Que los peruanos poseemos las peores estadísticas de accidentes de tránsito del orbe, es cierto. Que el año pasado hubo 11.000 muertos en las carreteras peruanas, también. Que se produjeron en ese mismo período 75.000 accidentes y, según el Ministerio de Transportes el 69% de ellos los provocó el transporte público urbano, no hay duda. Pero que nuestros vehículos son lo más complejos y pintorescos del mundo, tampoco.“Incluso, antes de fundada, Lima nació combi”, advierte Eloy Jáurequi parafraseando a Porras Barrenechea. Y razón le sobra. Combi es, pues, “la camioneta rural con ética asiática que conquistó el Perú antes que Fujimori, es el vehículo social de deslizamiento paulatino”[1]. Los limeños nos hacemos más limeños a bordo de estos carritos de segunda mano. Nos nutre su lenguaje, su música y su color.

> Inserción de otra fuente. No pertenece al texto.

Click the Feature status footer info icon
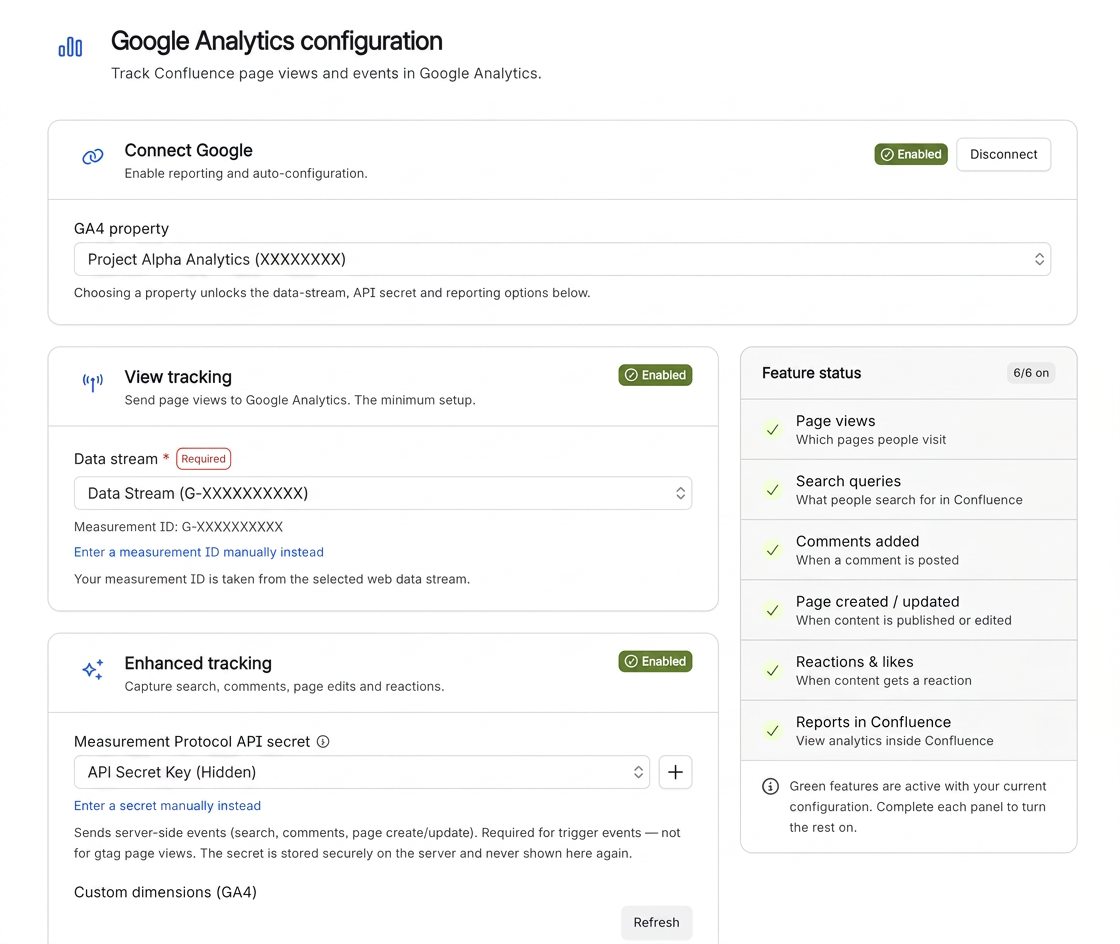This screenshot has height=944, width=1120. 770,786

Desde el recordado “Trampolín a la fama” de Augusto Ferrando, no ha habido, con excepción, claro, de los viaje en combi, mejor oportunidad para los limeños de todas las condiciones y estratos de acercarnos al lenguaje popular. Las combis representan, más que espacios de transporte utilitarios, crisoles léxicos maravillosos. Embarcarse en uno de estos vehículos no sólo es subir al medio que nos conducirá al lugar de destino, sino sumergirnos, además, en un espacio simbiótico donde, desde el estibador del mercado de Surquillo hasta la señora con peinado Tommy’s que regresa de comprar en Wong, deben pronunciar el célebre “bajan semáforo” para descender en el lugar deseado. ¿Hay acaso algo más democrático?

- Pague con sencillo pe’, varón – nos reclamó con justicia el cobrador de la “S”.
- No tengo, pues, chochera. Ah, y cóbrate medio pasaje.
- Ta’ que así no juega Perú.
- ...
- Tío, sencíllame este ferro –dijo con cara de no haber tenido nunca un amigo, extendiéndole al chofer la moneda que le habíamos alcanzado.